On examining my map, I found that the shortest way to the spot I had in view was to go across the paddock and the Downs for the sea-side, where I went on board for St. Malo, and from this corner of France I must find my way across to Geneva, at the other corner.

The passage across the Channel was, as I expected, far from agreeable; for when a man wishes his "native land good night" in single blessedness, with but a slender purse in his pocket--and as his country's shores diminish, while sea-sickness increases--he cannot but cast a lingering look towards the scene of his youth far behind him, which he is leaving, perhaps for ever, to wander he knows not whither.
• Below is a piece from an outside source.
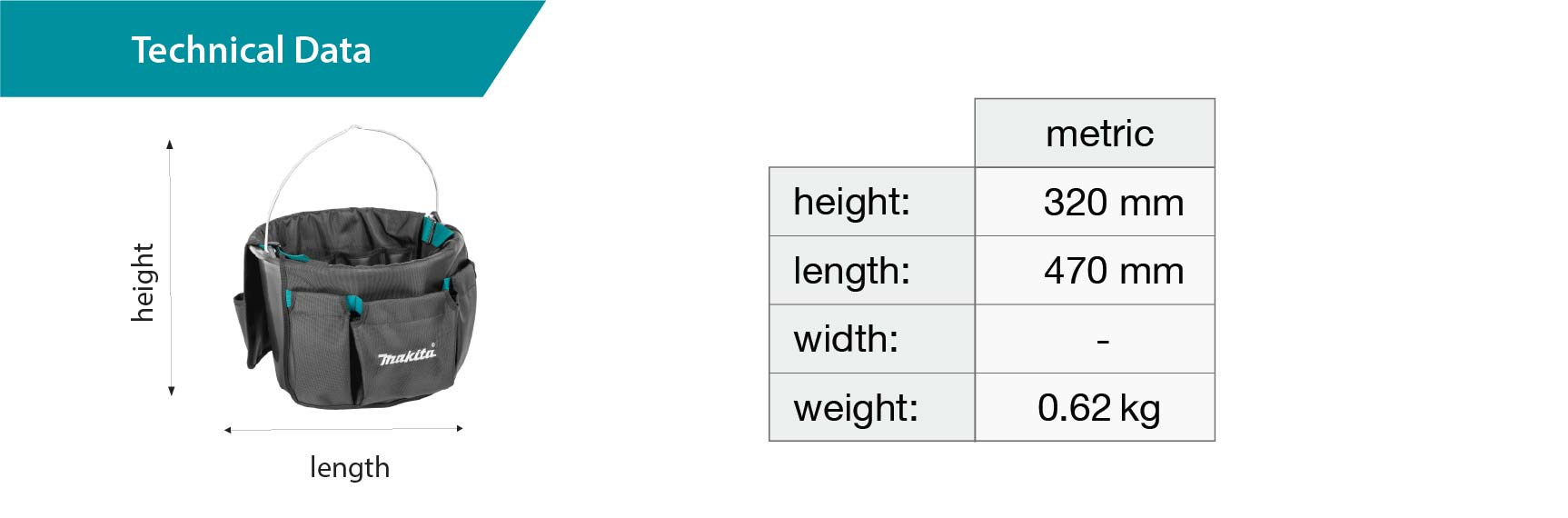Click the Technical Data header banner

point(251,50)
Thus have I paid for that liberty, which has enabled me to explore my solitary way through the most interesting countries of Europe. During my pilgrimage, as I have traversed the monotonous plains of La VendeƩ, the awful grandeur of the Alps, and the lovely yet sublime scenery of Italy, under every aspect--in summer and in winter, in sunshine and in storm--so have I, at times, been elated by the buoyant hopes of the present, as well as bowed down to the dust when I looked forward to the future. I have risen with the sun, my spirits vying with the freshness of the dawn; but how often "has my sun of hope set without a ray, while the dark night of dim despair shadowed only phantoms!" Alone, and on foot, I have accomplished thousands of miles over France, Piedmont, Savoy, Switzerland, Tyrol, Lombardy, and Italy--I have toiled along the dusty road, beneath the noontide heat of an Italian sun, or wandered over trackless Alpine heights through the midnight storm--have rested on princely couches, or on the wheaten straw of the peasant--I have joined the mazourka in palaces, or the tarantala in the wilds of Calabria--I have revelled in the scenery of Claude, or brooded over the lofty solitudes of Salvator Rosa and the brigand--I have experienced the frivolity of France, the dissipation of Florence, the profligacy of the Venetian, the degeneracy of the Roman, and vindictiveness of the Neapolitan, the insincerity of the impoverished noble, and the truth of honest poverty--I have wondered in the gaudy sanctuary of the Papist, teeming with devotees, or pondered amid the nobler simplicity of the Heathen's Temple in the deserts of malaria.

Like the Bohemian, I had, indeed, dearly purchased this liberty! at the cost of every tie, even of religion itself, though perhaps unconscious of it at the time. I then enjoyed robust health, the main-spring of scepticism. Deprived, then, of the source of true happiness, and without any defined object in view, the career before me was a dreary one--though for the present my spirits were buoyed up by the excitement attendant upon novelty.